::: Quoted passage :::
This method is also generally easy to apply when the portfolio is divided into subgroups (historical loss rates for the applicable segment would be applied against the segment). For example, historical loss rates by credit score band could be tracked and applied to the outstanding balance of each band on the date of evaluation. The portfolio could be segmented many ways, including behavior score or vintage (age). Other advantages are that the data needs are relatively modest.

A weakness in this approach is that it assumes that future loss rates will be similar to historical experience. The judgmental nature of the process also introduces potential bias if forecasters rely on longer-run averages when conditions are deteriorating and on short-run trends at the earliest signs of recovery, either of which results in lower loss estimates. Examiners should assess management's use of averages to ascertain the impact that the selected averaging periods may have on the level of allowances.

Vintage Analysis
With vintage analysis, projected losses are determined based upon the age of accounts. This approach helps to eliminate the distortion caused by rapid growth and the credit card loss curve. Typically, only nominal losses are incurred during the first six months after a vintage is booked. However, months 7 through 9 often have the highest loss rates, followed by a gradual declining trend in months 10 through 15. A lot of vintages reach some sort of stabilized loss rate somewhere around month 18. Thus, accounts that will be aging through the highest point of the loss curve in the near future would probably require the highest allocation while accounts in the later vintages would normally require lower allocations. Loss curves vary depending on the quality of underlying accounts and should be reviewed on a case-by-case basis. Normally prime portfolios experience peak losses later than subprime portfolios.

Patterns or curves are generally predictive for future vintages, provided adjustments are made for changes in underwriting criteria, line increases, economic conditions, and so forth. Examiners should assess management's practices for adjusting loss estimates promptly when the performances of new vintages deviate markedly from past curves and trajectories or if other changes, either internal or external, occur.
:::
▶ Work to complete
a - In the passage on credit card loss allowances, around which month do many vintages reach a stabilized loss rate?
b - Please list every basis that the passage on credit card loss allowances gives for segmenting a portfolio.
c - Go on writing the passage on credit card loss allowances, picking up after its final sentence.
The rows that come next have no connection to the passage on credit card loss allowances.
::: Dataset entries :::
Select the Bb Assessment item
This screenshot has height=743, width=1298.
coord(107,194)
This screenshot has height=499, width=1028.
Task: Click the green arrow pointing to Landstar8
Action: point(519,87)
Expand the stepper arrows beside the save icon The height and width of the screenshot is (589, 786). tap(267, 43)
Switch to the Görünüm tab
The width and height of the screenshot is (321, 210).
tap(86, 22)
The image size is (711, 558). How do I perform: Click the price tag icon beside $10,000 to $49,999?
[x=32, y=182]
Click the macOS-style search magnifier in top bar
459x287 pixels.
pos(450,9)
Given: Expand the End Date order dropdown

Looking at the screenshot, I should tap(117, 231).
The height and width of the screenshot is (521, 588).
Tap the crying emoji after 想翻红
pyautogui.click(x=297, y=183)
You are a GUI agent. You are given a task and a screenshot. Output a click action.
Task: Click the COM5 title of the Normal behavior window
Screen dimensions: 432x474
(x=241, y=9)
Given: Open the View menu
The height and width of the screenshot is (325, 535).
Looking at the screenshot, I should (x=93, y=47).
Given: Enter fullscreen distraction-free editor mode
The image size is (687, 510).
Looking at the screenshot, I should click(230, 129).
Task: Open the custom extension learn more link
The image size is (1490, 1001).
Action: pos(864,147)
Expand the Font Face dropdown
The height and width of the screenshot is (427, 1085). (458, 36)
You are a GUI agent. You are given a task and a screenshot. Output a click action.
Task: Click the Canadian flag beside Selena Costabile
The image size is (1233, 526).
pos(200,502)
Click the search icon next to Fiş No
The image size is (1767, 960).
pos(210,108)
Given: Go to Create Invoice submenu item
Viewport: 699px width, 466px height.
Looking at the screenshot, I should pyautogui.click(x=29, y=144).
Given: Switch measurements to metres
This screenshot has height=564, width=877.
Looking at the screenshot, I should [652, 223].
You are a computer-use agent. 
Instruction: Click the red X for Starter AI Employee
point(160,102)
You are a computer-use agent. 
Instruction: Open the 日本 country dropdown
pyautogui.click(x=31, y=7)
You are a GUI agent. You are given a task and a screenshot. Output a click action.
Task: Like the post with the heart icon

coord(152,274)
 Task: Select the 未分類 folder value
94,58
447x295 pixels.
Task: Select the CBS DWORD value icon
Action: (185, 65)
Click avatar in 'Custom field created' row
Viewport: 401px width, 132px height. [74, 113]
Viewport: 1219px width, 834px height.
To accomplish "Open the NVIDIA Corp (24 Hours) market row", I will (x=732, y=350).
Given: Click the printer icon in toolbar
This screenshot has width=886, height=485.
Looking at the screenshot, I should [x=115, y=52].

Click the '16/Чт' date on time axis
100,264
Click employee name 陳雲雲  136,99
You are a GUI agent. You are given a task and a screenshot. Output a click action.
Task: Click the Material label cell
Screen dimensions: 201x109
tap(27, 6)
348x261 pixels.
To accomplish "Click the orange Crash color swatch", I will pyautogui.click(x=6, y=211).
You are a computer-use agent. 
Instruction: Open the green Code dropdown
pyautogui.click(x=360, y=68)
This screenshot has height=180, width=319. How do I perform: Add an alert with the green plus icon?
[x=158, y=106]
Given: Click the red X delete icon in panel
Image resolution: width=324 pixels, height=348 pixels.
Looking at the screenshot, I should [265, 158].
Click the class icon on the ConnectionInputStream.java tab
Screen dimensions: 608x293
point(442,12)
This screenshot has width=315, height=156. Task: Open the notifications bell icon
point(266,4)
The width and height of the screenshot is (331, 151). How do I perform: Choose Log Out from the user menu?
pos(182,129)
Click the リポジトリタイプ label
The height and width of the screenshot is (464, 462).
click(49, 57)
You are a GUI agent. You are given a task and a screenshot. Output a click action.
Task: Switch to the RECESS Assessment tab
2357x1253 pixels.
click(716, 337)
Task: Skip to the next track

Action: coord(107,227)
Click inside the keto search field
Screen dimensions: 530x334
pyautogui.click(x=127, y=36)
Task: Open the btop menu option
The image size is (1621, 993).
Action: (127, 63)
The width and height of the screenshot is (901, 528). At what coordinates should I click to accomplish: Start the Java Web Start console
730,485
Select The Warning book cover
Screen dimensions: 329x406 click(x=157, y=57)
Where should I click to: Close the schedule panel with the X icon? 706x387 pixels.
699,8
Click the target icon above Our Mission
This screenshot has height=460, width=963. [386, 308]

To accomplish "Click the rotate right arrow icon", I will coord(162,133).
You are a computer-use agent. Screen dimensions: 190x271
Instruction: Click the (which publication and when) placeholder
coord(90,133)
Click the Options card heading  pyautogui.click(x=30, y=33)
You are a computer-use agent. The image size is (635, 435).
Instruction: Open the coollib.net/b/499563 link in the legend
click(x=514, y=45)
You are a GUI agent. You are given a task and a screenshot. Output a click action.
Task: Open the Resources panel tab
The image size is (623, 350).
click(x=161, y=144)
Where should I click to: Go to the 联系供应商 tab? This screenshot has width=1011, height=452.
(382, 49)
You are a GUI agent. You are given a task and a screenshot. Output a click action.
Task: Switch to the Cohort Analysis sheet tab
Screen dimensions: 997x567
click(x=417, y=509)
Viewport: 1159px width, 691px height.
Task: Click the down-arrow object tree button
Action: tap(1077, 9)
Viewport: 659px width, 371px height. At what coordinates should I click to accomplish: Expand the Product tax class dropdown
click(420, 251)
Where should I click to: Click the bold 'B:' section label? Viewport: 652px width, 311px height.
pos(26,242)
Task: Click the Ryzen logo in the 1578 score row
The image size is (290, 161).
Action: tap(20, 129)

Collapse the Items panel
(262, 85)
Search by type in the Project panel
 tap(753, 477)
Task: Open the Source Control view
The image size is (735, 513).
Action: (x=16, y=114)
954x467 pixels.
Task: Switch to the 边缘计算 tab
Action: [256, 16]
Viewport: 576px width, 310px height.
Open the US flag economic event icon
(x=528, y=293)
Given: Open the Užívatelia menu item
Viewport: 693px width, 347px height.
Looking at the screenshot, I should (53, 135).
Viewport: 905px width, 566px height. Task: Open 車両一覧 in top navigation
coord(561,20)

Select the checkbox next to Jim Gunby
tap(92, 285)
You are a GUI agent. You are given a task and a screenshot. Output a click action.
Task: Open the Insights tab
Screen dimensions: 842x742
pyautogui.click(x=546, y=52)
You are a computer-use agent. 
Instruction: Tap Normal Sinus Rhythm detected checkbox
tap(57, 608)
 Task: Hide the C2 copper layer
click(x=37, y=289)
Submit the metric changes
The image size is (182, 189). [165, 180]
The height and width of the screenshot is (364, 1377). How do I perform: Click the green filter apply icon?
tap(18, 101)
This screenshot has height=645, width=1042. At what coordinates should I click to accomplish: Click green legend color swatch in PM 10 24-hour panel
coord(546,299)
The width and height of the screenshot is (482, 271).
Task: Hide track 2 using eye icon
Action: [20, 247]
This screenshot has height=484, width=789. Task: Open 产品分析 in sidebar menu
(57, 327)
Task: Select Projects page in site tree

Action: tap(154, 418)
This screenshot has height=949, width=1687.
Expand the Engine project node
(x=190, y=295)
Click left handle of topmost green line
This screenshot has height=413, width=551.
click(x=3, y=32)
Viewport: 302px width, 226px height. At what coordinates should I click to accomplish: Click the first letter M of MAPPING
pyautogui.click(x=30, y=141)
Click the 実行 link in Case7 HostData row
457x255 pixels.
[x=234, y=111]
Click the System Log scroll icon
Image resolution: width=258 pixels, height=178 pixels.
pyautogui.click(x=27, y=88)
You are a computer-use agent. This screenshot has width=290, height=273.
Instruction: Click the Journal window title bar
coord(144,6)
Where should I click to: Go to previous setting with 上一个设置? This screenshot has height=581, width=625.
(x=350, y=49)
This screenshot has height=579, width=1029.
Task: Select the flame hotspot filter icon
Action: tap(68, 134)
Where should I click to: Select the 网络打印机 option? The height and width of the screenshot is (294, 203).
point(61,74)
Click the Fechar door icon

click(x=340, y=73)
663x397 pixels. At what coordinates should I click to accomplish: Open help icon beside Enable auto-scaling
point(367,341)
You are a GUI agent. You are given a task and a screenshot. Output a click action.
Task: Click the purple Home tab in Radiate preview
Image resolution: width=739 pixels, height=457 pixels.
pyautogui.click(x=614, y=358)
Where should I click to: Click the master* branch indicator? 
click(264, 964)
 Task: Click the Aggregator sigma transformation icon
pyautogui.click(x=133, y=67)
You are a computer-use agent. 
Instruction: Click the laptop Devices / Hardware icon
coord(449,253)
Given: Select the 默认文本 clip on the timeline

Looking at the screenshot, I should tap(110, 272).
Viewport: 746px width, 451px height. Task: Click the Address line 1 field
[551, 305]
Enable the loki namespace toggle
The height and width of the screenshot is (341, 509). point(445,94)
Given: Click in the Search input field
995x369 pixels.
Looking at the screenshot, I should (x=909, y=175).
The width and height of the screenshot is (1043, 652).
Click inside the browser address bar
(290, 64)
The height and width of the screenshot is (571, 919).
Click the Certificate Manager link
:::
▶ Responses by task
a - Around month 18.

b - Credit score band, behavior score, and vintage (age).

c -
Regression Analysis
Regression analysis uses national economic data such as unemployment and bankruptcy rates, the retail sales to personal income ratio, and the consumer debt-to-income ratio. The models also use internal data such as behavior score distributions and delinquency rates. The information is synthesized by trained statisticians to forecast loss rates. However, before employing a loss estimation model that is based on regression analysis, management should evaluate and modify, as needed, the model's assumptions to ensure that the resulting loss estimate is consistent with GAAP. In order to demonstrate consistency with GAAP, banks that use loss estimation models typically document the evaluation, the conclusions regarding the appropriateness of estimating loan losses with a model or other loss estimation tool, and the support for adjustments to the model or its results. Because of the complexity of the models and the need for highly-trained personnel, regression analysis is not widely used.

Portfolio Liquidation Method (or Payment Turnover Method)
The portfolio liquidation or payment turnover method calculates an allowance amount equal to estimated charge-offs over the estimated average life of the credit card portfolio balance. Management uses one or more of the other common methods to calculate estimated credit losses for the next 12 months. It then adjusts the figure downward based upon its assumption that the average life of a credit card balance is less than 12 months. If a bank is using turnover to support an allowance level significantly below a 12 month equivalent, examiners should carefully review the related documentation. Turnover is not directly addressed by GAAP or regulatory guidelines, and careful consideration should be given to the factors discussed in the Considerations to Accompany the Methodology section.

Management often contends that credit card balances have a very short life, even if the account has a longer life. Some banks calculate the average life of a revolving receivable by simply dividing total receivables by aggregate gross monthly payments. This approach assumes that each payment received would probably extinguish a sizable portion of the original balance, even though subsequent principal advances are often being made on the same credit card account and fees and interest charges are typically absorbing much of the payment. The average life of a receivable extends, however, when it is calculated by using a netting approach in which the original loan balance is considered paid down only to the extent that payment is greater than subsequent principal advances and interest and fee accruals. The netting of payments and subsequent charges assumes that risk is not extinguished until the loan has been paid off and that risk is not declining proportionally to the gross payment amount. Because the payment hierarchy typically applies payments to fees and interest charges first, the capitalized balance on the account does not really turnover as quickly as the non-netting approach would imply.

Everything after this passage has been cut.